Campaign

DeSantis on reports of stalled 2024 campaign: ‘Media does not want me to be the nominee’

Florida Gov. Ron DeSantis (R), a 2024 presidential candidate, said Sunday that he thinks the media doesn’t want him to be his party’s nominee as reports suggest his presidential campaign is stalled.

“The media does not want me to be the nominee. I think that’s very, very clear. Why? Because they know I will beat Biden. But, even more importantly, they know I will actually deliver on all these things,” DeSantis said in response to such a report on “Sunday Morning Futures.” 

“We will stop the invasion at the border. We will take on the drug cartels. We will curtail the administrative state. We will get spending under control. We will do all the things that they don’t want to see done, and so they’re going to continue doing the type of narrative,” he said. 

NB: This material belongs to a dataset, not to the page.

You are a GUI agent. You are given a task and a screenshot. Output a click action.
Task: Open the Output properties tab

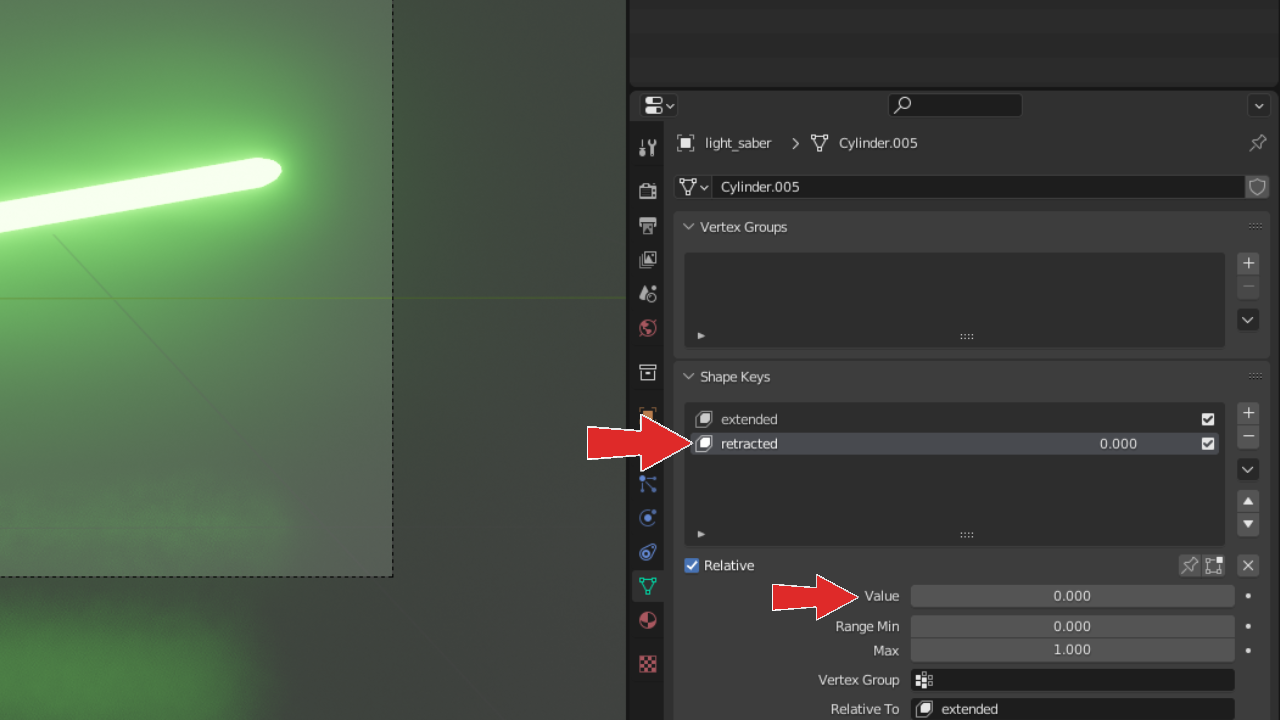647,225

The Florida governor was responding to a Saturday headline in Politico Playbook: “Failure to launch — Florida Gov. Ron DeSantis’s campaign to topple Donald Trump has stalled.”

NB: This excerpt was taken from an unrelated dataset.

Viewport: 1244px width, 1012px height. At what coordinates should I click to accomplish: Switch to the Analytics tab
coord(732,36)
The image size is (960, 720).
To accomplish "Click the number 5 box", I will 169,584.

He shrugged off the reporting, saying, “These are narratives.” 


Former President Trump, who is running for another four years in the White House, is steadily polling at the front of a field of a dozen GOP candidates, but DeSantis has consistently polled as the top contender behind Trump.

DeSantis Sunday touted his reelection victory in Florida, noting that “a few months before the election, I had media saying that somehow my reelection campaign was stalling, that we weren’t doing anything.” He also highlighted his recent fundraising. 

“If you look at what was reported, it was about $150 million, and that hasn’t even been deployed yet. So we have got a long way to go. I’m looking forward to being able to participate in the debates, but this is not something that I ever expected to just snap fingers and, all of a sudden, you win seven months before anything happens,” the candidate said.